::: ENTRIES SUPPLIED

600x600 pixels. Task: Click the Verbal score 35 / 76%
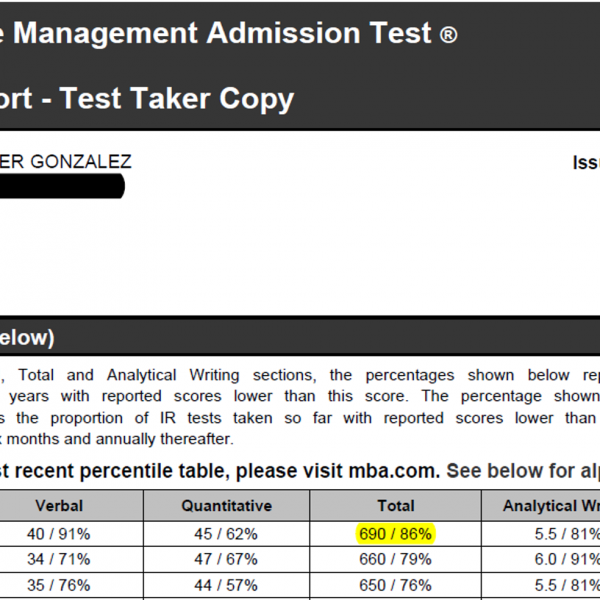59,585
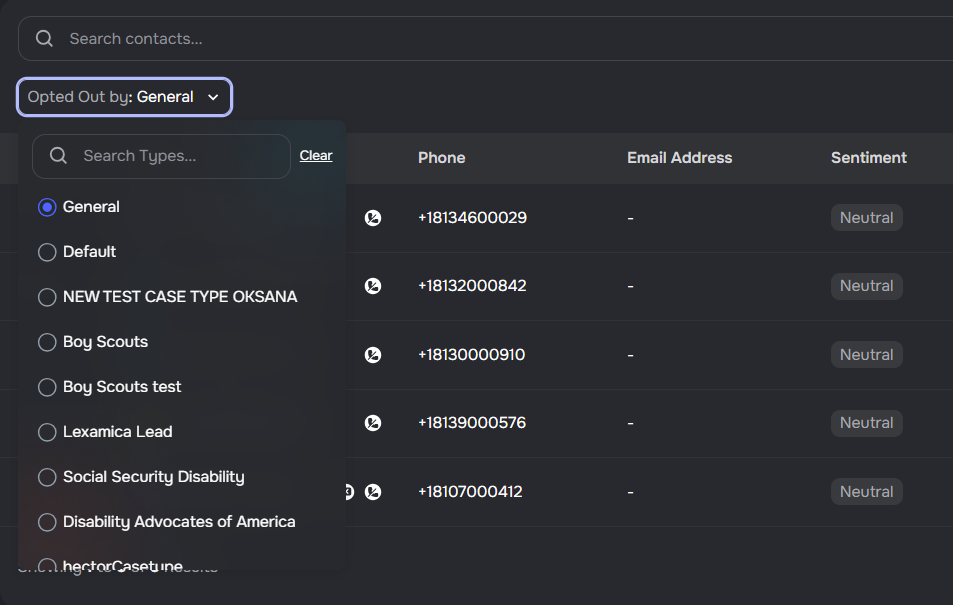Click the opted-out icon beside +18130000910
The image size is (953, 605).
[373, 355]
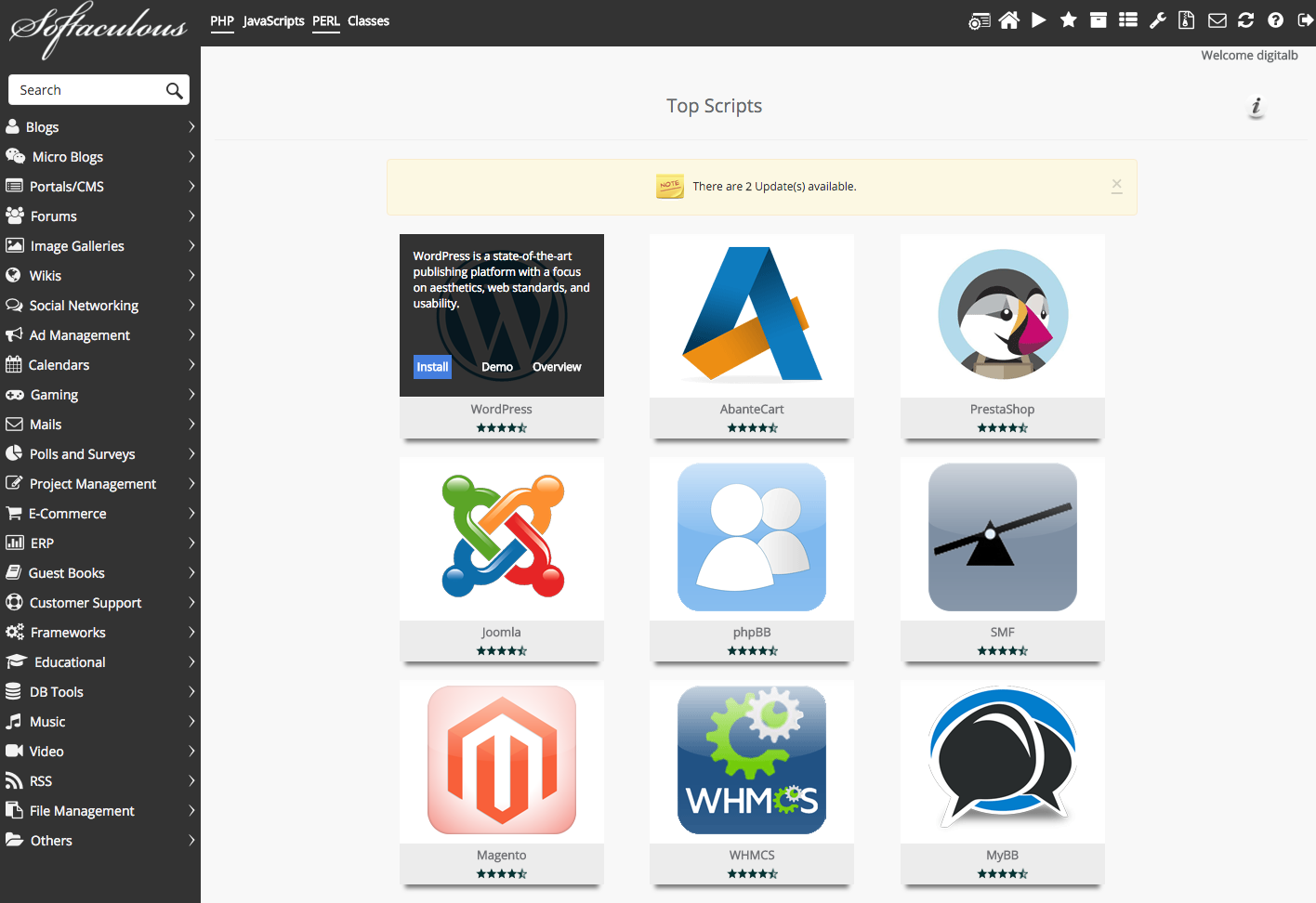Screen dimensions: 1316x903
Task: Open help using the question mark icon
Action: pyautogui.click(x=1275, y=20)
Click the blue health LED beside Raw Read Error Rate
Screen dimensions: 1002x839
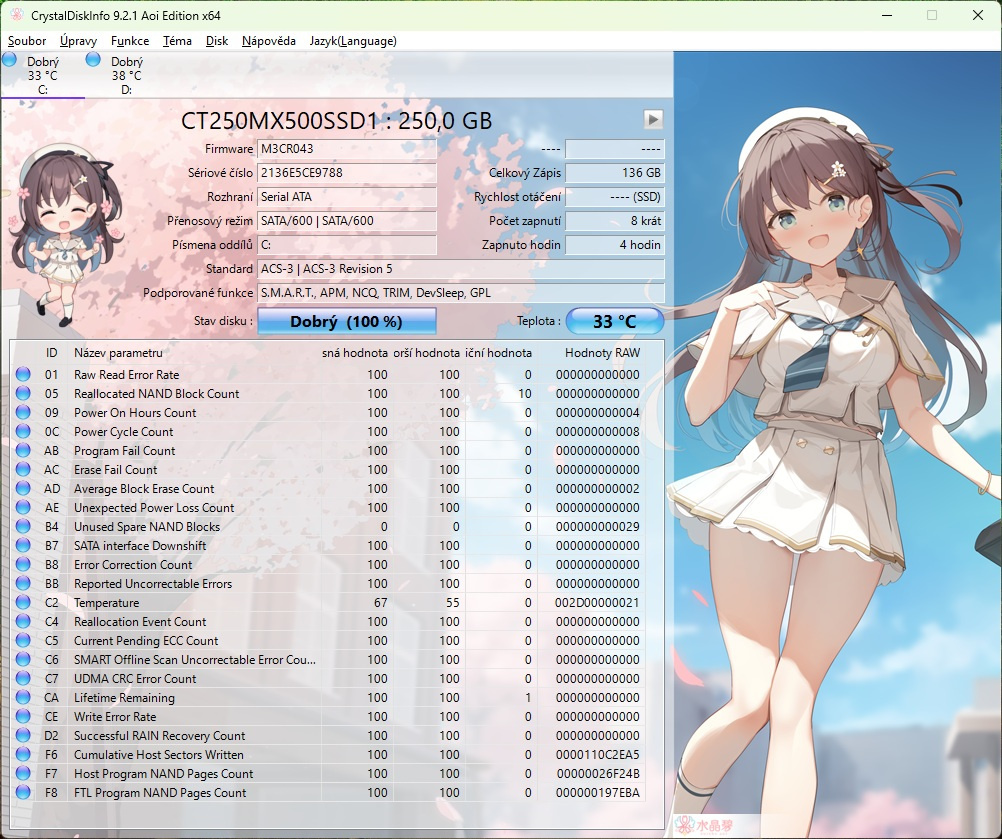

::::::

▶ _WORK ORDER_: Word for word, print the material above, but without its pictures.

▶ _REPLY TO THE EXERCISE_:
600x600 pixels. Task: Click the Verbal score 35 / 76%
59,585
Click the opted-out icon beside +18130000910
The image size is (953, 605).
[373, 355]
Screen dimensions: 1316x903
Task: Open help using the question mark icon
Action: pyautogui.click(x=1275, y=20)
Click the blue health LED beside Raw Read Error Rate
Screen dimensions: 1002x839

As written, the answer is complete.